SHORT EXERCISE — Please rescale the records between the lines holding "20130423 – Min." and "ANGVC – Réglement", inclusive, and give only those lines again, each request included, with both coordinates in every answer multiplied by 0.7 and rounded to whole numbers, halves going up.

(Rows of pointing data)
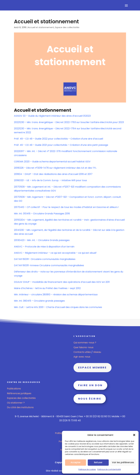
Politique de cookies (87, 469)
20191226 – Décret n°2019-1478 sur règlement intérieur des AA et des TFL (55, 167)
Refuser (98, 462)
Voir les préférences (123, 462)
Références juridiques (19, 393)
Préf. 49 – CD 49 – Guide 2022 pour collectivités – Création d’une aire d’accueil (58, 138)
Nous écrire (89, 398)
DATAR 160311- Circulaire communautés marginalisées (44, 259)
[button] (134, 434)
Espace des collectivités (67, 27)
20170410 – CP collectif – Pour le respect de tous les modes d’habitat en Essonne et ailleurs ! (66, 207)
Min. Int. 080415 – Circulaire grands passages (39, 300)
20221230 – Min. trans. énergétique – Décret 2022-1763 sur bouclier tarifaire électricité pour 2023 (69, 122)
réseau (97, 352)
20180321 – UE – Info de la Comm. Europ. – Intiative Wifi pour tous (50, 180)
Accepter (76, 462)
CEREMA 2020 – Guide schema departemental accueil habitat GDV (52, 161)
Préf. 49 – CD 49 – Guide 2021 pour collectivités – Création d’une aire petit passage (61, 145)
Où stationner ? (16, 402)
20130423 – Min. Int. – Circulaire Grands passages (42, 240)
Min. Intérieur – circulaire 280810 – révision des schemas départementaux (56, 294)
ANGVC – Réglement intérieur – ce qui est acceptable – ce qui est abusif (55, 253)
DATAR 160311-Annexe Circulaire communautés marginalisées (49, 265)
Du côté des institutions (20, 407)
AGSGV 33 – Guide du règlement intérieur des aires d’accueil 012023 (52, 116)
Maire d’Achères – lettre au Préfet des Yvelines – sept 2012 (47, 288)
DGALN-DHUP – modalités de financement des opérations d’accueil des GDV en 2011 (62, 282)
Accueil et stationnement (41, 27)
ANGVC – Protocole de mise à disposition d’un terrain (44, 246)
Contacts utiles (82, 352)
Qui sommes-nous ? (84, 342)
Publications (14, 388)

ANSWER TO THIS TASK —
20130423 – Min. Int. – Circulaire Grands passages (29, 168)
Min. Intérieur – circulaire 280810 – révision des schemas départementaux (39, 206)
ANGVC – Réglement intérieur – ce qui est acceptable – ce qui est abusif (39, 177)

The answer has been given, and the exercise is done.